Write out the following listing's lines from the one with "প্রথম পাতা (900, 274)" to the one with "আমাদের সম্পর্কে (1189, 1546)", exactly, with both included and no others.

++++ Records for the exercise

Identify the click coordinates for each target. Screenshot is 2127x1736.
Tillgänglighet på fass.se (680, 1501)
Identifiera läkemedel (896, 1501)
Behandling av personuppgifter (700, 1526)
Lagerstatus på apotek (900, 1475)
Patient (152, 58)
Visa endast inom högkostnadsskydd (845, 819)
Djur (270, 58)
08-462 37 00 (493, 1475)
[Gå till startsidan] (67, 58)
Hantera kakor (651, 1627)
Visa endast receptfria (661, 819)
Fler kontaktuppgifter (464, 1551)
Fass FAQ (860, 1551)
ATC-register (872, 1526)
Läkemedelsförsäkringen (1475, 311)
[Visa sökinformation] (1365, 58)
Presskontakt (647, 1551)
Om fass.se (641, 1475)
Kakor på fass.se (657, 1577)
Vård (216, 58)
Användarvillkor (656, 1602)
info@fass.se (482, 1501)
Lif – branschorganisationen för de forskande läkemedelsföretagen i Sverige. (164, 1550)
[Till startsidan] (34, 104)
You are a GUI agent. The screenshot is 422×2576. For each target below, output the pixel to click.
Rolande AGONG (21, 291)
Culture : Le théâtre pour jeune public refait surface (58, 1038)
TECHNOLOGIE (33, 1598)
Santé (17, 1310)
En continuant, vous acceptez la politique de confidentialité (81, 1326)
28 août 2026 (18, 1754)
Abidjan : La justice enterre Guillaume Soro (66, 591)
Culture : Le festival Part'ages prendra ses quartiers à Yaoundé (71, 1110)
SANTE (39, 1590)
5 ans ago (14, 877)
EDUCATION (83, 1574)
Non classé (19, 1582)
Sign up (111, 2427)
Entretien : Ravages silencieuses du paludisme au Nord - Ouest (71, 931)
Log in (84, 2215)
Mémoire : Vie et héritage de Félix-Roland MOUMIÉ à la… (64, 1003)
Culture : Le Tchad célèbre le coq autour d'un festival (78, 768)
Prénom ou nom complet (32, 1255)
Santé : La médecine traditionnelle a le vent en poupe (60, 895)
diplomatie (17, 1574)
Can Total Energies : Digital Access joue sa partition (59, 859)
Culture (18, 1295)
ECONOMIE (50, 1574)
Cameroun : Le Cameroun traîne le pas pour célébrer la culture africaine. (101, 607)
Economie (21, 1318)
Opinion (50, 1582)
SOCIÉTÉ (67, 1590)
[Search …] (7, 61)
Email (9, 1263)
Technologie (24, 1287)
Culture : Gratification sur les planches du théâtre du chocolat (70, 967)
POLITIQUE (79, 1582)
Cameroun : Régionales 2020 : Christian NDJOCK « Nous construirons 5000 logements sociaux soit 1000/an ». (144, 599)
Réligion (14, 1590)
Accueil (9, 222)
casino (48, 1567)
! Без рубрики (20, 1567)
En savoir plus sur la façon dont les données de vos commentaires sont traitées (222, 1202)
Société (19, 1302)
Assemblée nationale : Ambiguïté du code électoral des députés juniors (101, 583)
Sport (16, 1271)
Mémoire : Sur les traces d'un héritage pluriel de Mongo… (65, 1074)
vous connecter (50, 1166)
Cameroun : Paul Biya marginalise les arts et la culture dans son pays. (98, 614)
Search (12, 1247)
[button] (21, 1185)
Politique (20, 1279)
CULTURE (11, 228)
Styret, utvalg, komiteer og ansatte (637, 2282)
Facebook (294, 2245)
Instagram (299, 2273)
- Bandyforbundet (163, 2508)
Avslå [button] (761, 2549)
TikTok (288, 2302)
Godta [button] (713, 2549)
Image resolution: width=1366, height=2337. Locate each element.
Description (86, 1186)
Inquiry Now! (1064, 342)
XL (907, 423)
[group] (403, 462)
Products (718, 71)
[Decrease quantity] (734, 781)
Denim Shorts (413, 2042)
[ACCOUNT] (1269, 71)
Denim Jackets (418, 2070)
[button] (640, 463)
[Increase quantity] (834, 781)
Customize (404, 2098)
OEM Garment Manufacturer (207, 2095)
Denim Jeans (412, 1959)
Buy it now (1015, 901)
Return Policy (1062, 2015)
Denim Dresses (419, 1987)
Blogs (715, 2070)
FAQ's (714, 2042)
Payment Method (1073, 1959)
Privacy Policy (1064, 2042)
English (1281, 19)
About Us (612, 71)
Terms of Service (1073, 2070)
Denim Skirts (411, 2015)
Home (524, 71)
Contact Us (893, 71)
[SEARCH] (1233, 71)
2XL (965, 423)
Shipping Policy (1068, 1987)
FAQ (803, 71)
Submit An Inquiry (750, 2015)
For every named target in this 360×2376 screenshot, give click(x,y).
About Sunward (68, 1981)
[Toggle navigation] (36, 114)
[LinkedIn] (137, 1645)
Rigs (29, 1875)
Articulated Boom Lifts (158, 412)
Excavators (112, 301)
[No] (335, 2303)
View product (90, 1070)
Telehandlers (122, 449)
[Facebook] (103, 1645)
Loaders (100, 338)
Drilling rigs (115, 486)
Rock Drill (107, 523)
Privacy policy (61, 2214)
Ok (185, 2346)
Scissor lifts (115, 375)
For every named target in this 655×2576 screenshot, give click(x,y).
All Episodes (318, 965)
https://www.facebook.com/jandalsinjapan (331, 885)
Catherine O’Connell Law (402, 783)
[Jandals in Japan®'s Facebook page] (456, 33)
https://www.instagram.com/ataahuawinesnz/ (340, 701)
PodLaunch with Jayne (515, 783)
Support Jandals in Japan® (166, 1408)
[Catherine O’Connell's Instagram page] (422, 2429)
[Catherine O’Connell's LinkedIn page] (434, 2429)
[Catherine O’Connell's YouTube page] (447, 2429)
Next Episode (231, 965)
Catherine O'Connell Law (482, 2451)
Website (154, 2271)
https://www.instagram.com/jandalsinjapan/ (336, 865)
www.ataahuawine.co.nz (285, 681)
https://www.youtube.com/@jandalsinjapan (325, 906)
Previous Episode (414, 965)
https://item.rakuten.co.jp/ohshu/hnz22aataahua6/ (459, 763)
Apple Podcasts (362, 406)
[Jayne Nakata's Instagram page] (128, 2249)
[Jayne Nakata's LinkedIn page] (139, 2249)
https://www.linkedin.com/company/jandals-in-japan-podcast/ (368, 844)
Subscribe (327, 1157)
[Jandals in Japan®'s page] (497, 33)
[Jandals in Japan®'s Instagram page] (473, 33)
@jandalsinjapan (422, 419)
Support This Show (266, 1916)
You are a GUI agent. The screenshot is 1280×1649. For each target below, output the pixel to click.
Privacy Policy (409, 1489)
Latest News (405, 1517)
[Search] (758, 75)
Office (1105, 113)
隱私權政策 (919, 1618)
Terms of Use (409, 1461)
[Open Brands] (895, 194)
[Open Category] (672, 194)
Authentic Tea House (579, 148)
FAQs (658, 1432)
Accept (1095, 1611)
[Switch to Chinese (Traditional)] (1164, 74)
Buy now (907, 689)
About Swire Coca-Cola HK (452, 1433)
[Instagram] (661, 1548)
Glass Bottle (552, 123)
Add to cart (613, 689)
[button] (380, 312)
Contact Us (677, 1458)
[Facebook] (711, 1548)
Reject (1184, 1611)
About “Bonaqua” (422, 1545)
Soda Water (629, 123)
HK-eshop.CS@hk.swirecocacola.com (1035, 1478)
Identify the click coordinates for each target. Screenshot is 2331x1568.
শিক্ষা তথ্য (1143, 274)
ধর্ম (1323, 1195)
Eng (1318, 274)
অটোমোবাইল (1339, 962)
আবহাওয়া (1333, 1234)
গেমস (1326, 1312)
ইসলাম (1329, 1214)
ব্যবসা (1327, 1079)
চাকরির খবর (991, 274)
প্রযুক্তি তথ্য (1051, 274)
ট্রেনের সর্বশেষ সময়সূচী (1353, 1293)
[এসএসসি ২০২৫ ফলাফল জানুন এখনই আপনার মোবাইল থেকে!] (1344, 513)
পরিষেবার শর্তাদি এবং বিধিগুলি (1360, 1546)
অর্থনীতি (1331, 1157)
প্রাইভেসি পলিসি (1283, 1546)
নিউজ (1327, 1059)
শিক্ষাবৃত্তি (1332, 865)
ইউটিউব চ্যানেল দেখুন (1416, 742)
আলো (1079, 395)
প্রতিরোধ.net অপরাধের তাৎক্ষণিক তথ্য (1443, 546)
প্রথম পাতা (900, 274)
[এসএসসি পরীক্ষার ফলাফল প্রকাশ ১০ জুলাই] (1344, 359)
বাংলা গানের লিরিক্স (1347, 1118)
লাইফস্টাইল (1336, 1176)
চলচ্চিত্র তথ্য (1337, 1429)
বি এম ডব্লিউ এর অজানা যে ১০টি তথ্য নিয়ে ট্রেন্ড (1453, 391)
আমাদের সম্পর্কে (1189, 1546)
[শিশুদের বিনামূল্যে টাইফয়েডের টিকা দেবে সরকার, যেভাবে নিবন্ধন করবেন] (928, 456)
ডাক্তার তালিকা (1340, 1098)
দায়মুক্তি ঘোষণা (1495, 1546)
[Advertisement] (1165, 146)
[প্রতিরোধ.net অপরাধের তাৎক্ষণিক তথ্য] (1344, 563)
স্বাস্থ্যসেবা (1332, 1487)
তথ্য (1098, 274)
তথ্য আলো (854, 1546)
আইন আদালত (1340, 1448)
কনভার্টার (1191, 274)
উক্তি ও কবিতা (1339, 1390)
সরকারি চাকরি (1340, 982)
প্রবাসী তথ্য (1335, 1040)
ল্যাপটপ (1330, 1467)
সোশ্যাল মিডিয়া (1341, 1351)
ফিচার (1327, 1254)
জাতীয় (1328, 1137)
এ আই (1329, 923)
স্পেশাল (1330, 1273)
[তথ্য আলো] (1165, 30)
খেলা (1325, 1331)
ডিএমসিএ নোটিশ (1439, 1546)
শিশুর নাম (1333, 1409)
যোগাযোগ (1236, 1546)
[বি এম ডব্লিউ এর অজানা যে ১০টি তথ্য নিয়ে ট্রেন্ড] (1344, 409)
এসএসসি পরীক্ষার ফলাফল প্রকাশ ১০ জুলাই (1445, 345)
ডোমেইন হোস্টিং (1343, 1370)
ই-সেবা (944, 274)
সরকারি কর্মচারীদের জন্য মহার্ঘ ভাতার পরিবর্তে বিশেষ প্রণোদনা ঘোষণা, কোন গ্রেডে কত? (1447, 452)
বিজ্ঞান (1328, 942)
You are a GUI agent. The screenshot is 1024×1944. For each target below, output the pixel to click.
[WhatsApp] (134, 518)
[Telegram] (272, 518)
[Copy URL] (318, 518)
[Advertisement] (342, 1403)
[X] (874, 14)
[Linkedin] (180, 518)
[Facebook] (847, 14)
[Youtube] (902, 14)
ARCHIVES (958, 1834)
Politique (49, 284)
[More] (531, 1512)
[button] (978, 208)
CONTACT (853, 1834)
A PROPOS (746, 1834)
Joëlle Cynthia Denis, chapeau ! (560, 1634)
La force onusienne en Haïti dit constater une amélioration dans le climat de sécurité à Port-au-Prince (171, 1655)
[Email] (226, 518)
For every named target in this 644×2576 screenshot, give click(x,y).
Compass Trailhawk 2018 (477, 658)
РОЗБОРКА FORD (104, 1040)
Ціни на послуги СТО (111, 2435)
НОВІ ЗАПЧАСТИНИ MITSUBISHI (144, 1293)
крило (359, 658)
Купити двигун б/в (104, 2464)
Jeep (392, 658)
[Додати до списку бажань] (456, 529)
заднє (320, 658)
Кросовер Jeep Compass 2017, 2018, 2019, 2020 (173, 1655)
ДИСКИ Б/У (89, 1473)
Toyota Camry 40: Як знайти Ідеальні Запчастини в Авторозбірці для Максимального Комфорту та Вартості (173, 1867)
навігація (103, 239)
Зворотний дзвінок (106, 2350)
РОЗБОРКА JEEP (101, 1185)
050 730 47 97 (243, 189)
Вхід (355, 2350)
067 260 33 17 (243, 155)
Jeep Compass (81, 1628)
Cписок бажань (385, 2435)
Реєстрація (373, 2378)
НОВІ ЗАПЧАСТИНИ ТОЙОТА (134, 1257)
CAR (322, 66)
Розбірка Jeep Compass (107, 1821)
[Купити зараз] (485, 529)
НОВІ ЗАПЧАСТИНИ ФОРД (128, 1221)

++++++++

- Task output
প্রথম পাতা (900, 274)
[এসএসসি পরীক্ষার ফলাফল প্রকাশ ১০ জুলাই] (1344, 359)
বাংলা গানের লিরিক্স (1347, 1118)
লাইফস্টাইল (1336, 1176)
চলচ্চিত্র তথ্য (1337, 1429)
বি এম ডব্লিউ এর অজানা যে ১০টি তথ্য নিয়ে ট্রেন্ড (1453, 391)
আমাদের সম্পর্কে (1189, 1546)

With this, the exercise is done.